MGPU time (μs)Wall time (μs)TFLOPS%dense peakEffective GB/s%mem peakAI (FLOP/byte)
168.768.80.70.6%65668%1.0
239.539.62.32.0%1,142119%2.0
439.639.84.64.0%1,142119%4.0
840.940.98.87.8%1,108115%8.0
1643.344.016.714.8%1,052110%15.9
3236.036.140.035.6%1,274133%31.4
6436.637.178.870.0%1,276133%61.7
12866.067.187.577.7%73476%119.2
256123.0123.593.983.4%42144%222.9
512233.1233.699.088.0%25126%394.9
1024454.8454.9101.590.2%15816%642.8
2048927.4928.899.688.4%10611%936.9

Reading.

  • The plateau lands at ~100–102 TFLOPS, not 225.1 TFLOPS. This rules out the sparse peak and confirms ~113 TFLOPS dense as the real BF16 ceiling for this PyTorch BF16 matmul. M=1024 hits 90.2% of dense peak, which is excellent for a generic PyTorch matmul.
  • Apparent bandwidth above peak (M=2 through M=64 reading 110–133% of 960 GB/s) is cache/reuse, not impossible HBM bandwidth. Effective GB/s is computed from tensor sizes; in reality some of those bytes are served from L2 or reused within the GEMM kernel. NCU’s dram__bytes_read.sum gives the true HBM number — that one stays under peak.
  • M=64 is the per-matmul efficiency sweet spot on this hardware (highest combined memory + compute utilization). This matches Week 1’s batch sweep, where batch=64 had the best balance of TPOT (19.4 ms) and throughput (3,297 tok/s) before efficiency collapsed at batch=128.
  • The measured ridge sits around AI ≈ 120, matching dense-peak / bandwidth = 112.6 / 0.96 ≈ 117. M=128 (AI=119) is the first point clearly off the memory-ceiling line; M=256+ is unambiguously on the compute ceiling.
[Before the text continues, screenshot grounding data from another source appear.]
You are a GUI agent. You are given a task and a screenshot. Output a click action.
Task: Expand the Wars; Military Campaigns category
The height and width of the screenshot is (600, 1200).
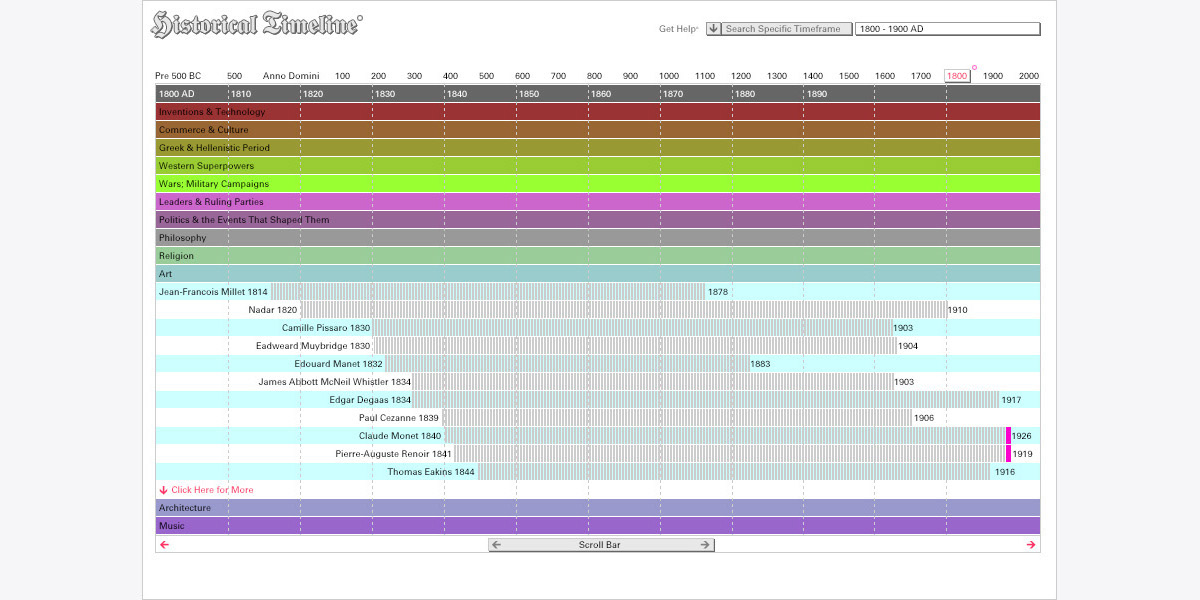tap(213, 184)
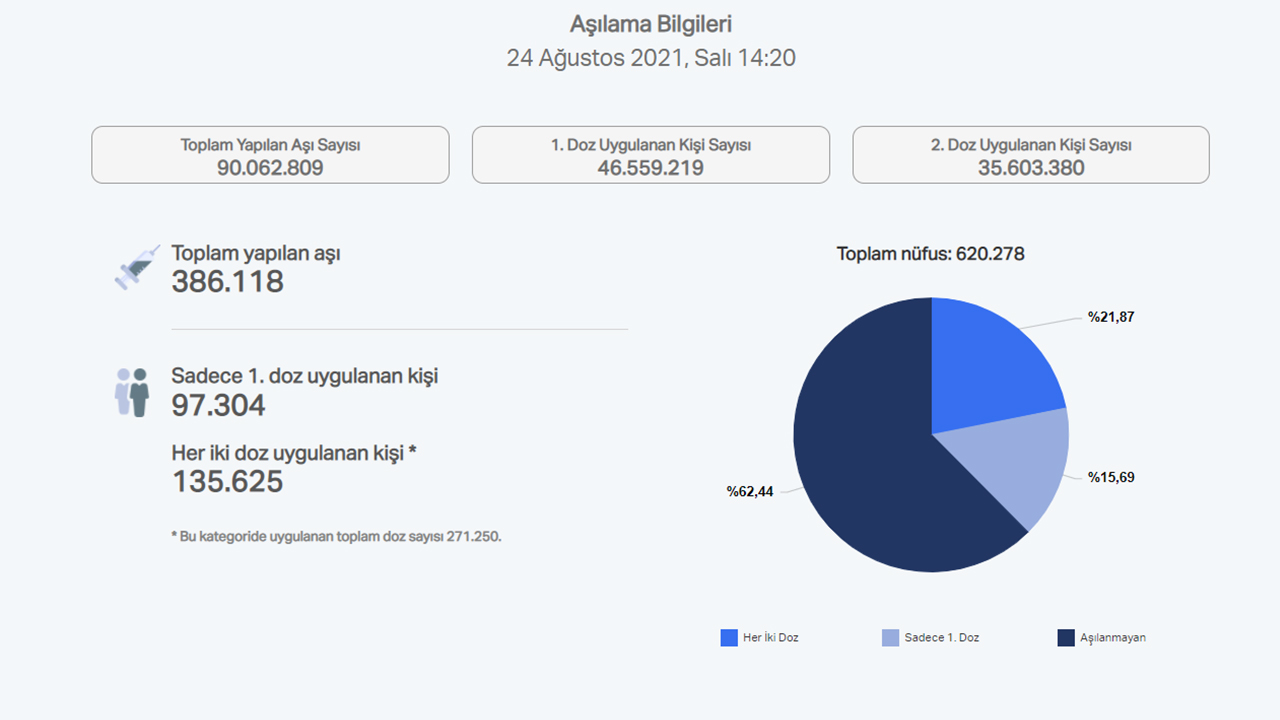Click the Toplam nüfus chart title
The height and width of the screenshot is (720, 1280).
pyautogui.click(x=930, y=254)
The three labs corroborate each other:

ObservationLab 1a (probe)Lab 1b (NCU)Lab 2 (roofline)
Batch=1 is launch-boundGEMV dispatched (low arithmetic intensity)SM Busy 1.13%, DRAM 1.75%M=1 below memory ceiling
Tensor-Core path activates around M=16–32gemvxcutlass_tensorop switchSM Busy 1.13% → 31.5%TFLOPS ramp from 16 → 35 → 75
Memory-bound regime occupies M=2–64GEMV dominates at b=1; small GEMM at b=32DRAM utilization risingPoints sit on the memory ceiling line
Ridge near AI=120(n/a — measured by Lab 2)(n/a)Direct measurement: M=128 inflection
Compute ceiling ≈ 100 TFLOPS(n/a)(n/a)M=1024 plateau at 101.5 TFLOPS

Concretely, this set of measurements gives operating numbers for the rest of the course:

  • Operating batch sweet spot for Qwen2.5-3B BF16 on RTX 5080: 64. Latency stays acceptable (TPOT 19 ms), throughput is 40× the batch=1 baseline, and per-matmul efficiency is at its peak (~70% of dense BF16 ceiling). Pushing to 128 buys throughput at a steep latency cost; beyond 128, ridge point is hit and additional batch buys little.
  • L2/cache effects matter at small batch / short sequence. Any benchmark that reports >100% effective HBM peak bandwidth is not lying about throughput — it is using an analytic byte count, while the kernel is getting some data from cache or reuse. NCU’s dram__bytes_read.sum is the right metric to isolate true HBM traffic.
  • Decode-latency optimization on this kind of workload should target FFN GEMM/GEMV, not attention. Attention kernels are <3% of CUDA time. Quantizing FFN weights (W4A16) saves bytes-loaded on the actual hot path; KV-cache compression saves memory but not latency.
  • nvidia-smi GPU-Util is permanently retired as a diagnostic metric for this course. Use NCU SOL throughputs (sm__throughput.avg.pct_of_peak_sustained_elapsed, dram__throughput.avg.pct_of_peak_sustained_elapsed) instead.

Skipped: single-GPU homelab. Will revisit when running on a multi-GPU node where TP communication actually exists. The numerical model in §6 of this README still applies — the AllReduce volume calculation does not need the hardware to be sound.